## TEXTO DE ORIGEM
..........
UMA ANÁLISE PARA O PERÍODO ENTRE 2009 E 2022
11 de julho de 2024
É possível perceber uma desigualdade no acesso ao ensino superior no Brasil (Mello, 2022; Senkevics; Mello, 2019; Zeidan et al., 2023).
Essa barreira ao acesso universitário enfrentada pelas camadas sociais mais pobres contribui para a manutenção da desigualdade de renda e para a redução da mobilidade social (Mello, 2022).
A percepção de que o acesso desigual à universidade pode estar contribuindo para o aumento das desigualdades levou o governo federal a adotar medidas centralizadoras, a fim de intensificar a expansão do ensino público no Brasil:
na década de 1990, ampliação do número de vagas e matrículas em IES federais;
em 2009, o Exame Nacional do Ensino Médio (ENEM) foi reformulado;
em 2010, foi criado o Sistema de Seleção Unificada (SISU).
..........
## DADOS DISPONÍVEIS
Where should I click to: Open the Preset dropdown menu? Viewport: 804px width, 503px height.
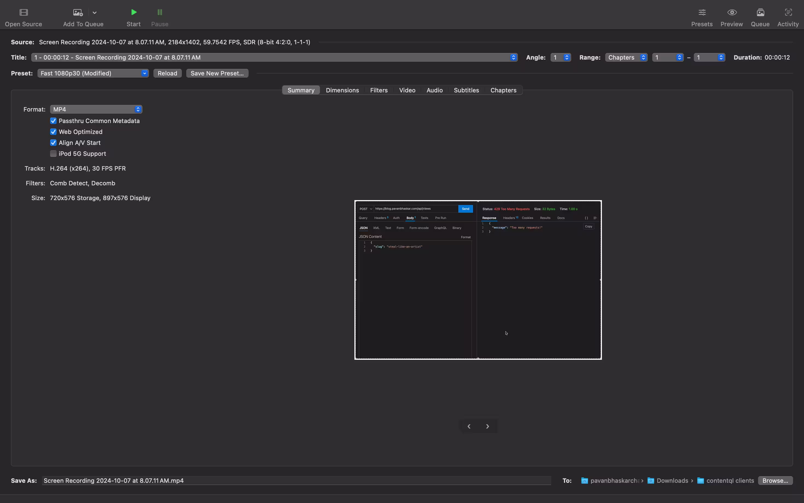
..........
## INSTRUÇÃO
Reproduza do texto sobre o acesso ao ensino superior tudo desde "A percepção de" até "Seleção Unificada (SISU).", trocando "universidade" por "faculdade".

## RESULTADO
A percepção de que o acesso desigual à faculdade pode estar contribuindo para o aumento das desigualdades levou o governo federal a adotar medidas centralizadoras, a fim de intensificar a expansão do ensino público no Brasil:
na década de 1990, ampliação do número de vagas e matrículas em IES federais;
em 2009, o Exame Nacional do Ensino Médio (ENEM) foi reformulado;
em 2010, foi criado o Sistema de Seleção Unificada (SISU).